## Document passage
──────────────────────────────

A mix of tradition and innovation is giving the blackhouse village at Gearrannan a major facelift, as thatchers work on the roofs of two of the buildings in the historic village.
A team from the Cheshire company Master Thatchers (North) Ltd have been up on the roof at the hostel and on the blackhouse where the café and shop are based, stripping off old thatch and replacing it with a new covering with a lasting lifespan.
Iain Macarthur, a director of Urras nan Gearrannan (Gearrannan Trust) said the replacement work was in the existing workplan for the village, but lockdown meant it could proceed quickly without visitors around.
He said: “Obviously if there had been visitors here, it would have enhanced their experience to see the thatching process, but having the village closed while the work is done has, to some extent, made it easier.”
Iain has been on-site with his camera at intervals throughout the job, recording the work being done by thatchers Dave Brooks and brothers Michael and Daniel Mikelowski, who are from Poland and qualified as thatchers in England.
Adding to the international dimension, the reeds being used for the job have come from Europe – most likely from Austria or Hungary.
Dave Brooks said: “Our usual suppliers are in Scotland, on the River Tay, but sadly they had a fire this year which destroyed their stock, so the reeds have had to come from further afield.”
Using reeds is a new departure for Gearrannan, according to Iain Macarthur, who said: “Barley or oat straw would have been used traditionally, or anything that was available, including heather and reeds, if they were just patching damaged spots.
“We have found that the straw doesn’t last as long, even though it is what would have been used in the past. These thatchers are used to working with reed and a precedent was set by the Skye Museum of Island Life at Kilmuir where their houses have been thatched with reed for a number of years.
“The technique and material may be different but the final finish is very much like how it would have looked.”
Work is progressing very well, with the thatching team paying attention to details such as the finial posts – where nets are fixed to help weigh down the roof against storms – and a flush finish at the ridge of each roof.
Thatcher Dave said: “The technique we use for ridges is different in Scotland because, with the likelihood of stronger winds – especially in the islands – we don’t do the decorative scalloped ridge but a tight, flush finish. That means there’s nowhere that the wind can catch it.”
Dave and his team are expecting the work to be finished by next Friday (2 October) and have no fears about the weather in the meantime. Dave said: “It doesn’t make any difference, we work in any kind of weather, so it doesn’t really affect our timetable.
“We have worked all over Scotland, Ireland and even in France. The weather conditions don’t hold us back, though we might take the odd break if it’s really raining hard.
“It has been different for us working here because we can’t travel home for weekends and we do miss our families, but the hospitality has been great and the people are really nice. We enjoy it up here.”
Iain Macarthur’s pictures show Dave, Michael and Daniel at work. The net with stones weighing down the finished thatch will be added later by island workers.

──────────────────────────────

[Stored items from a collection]
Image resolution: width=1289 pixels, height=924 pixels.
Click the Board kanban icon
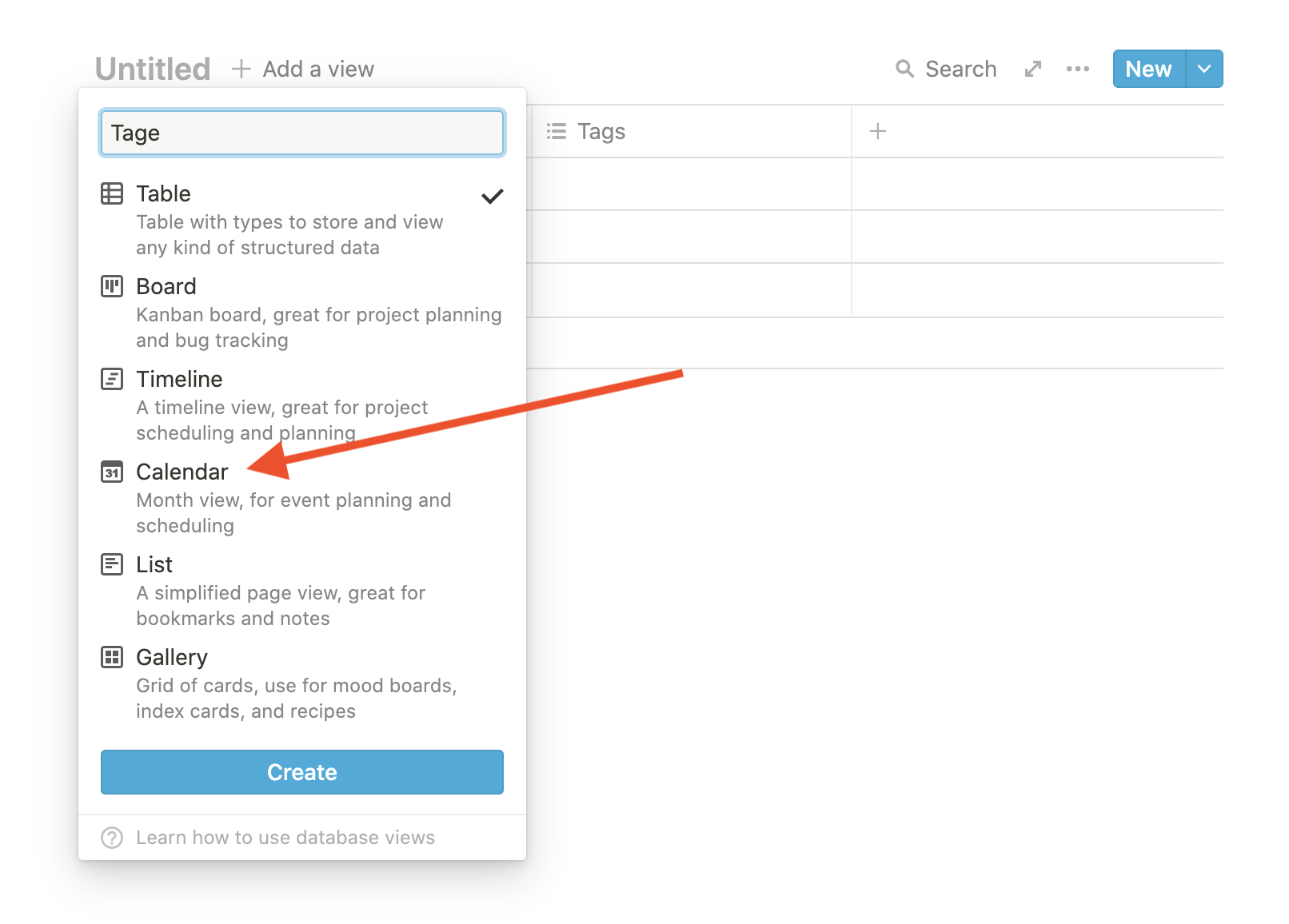(x=112, y=286)
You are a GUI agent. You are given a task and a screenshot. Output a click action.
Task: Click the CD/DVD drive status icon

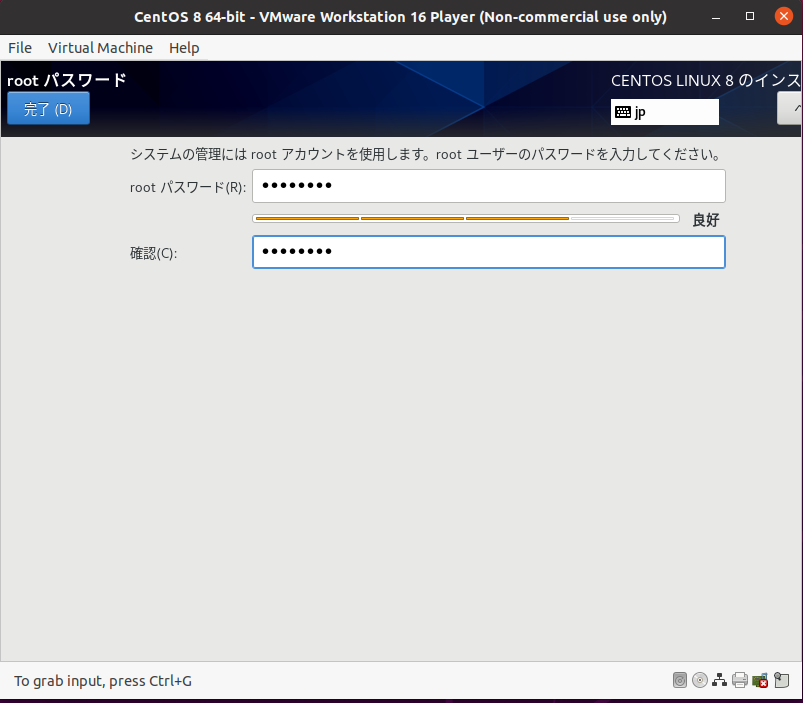pos(699,680)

──────────────────────────────

## What this exercise asks
(a) In the Gearrannan thatching article, why did the reeds have to come from further afield than the thatchers' usual suppliers?
(b) Reproduce the Gearrannan thatching article starting at the words "Using reeds is" and stopping after "of each roof.".

## Responses by task
(a) Their usual suppliers on the River Tay in Scotland had a fire this year that destroyed their stock.

(b)
Using reeds is a new departure for Gearrannan, according to Iain Macarthur, who said: “Barley or oat straw would have been used traditionally, or anything that was available, including heather and reeds, if they were just patching damaged spots.
“We have found that the straw doesn’t last as long, even though it is what would have been used in the past. These thatchers are used to working with reed and a precedent was set by the Skye Museum of Island Life at Kilmuir where their houses have been thatched with reed for a number of years.
“The technique and material may be different but the final finish is very much like how it would have looked.”
Work is progressing very well, with the thatching team paying attention to details such as the finial posts – where nets are fixed to help weigh down the roof against storms – and a flush finish at the ridge of each roof.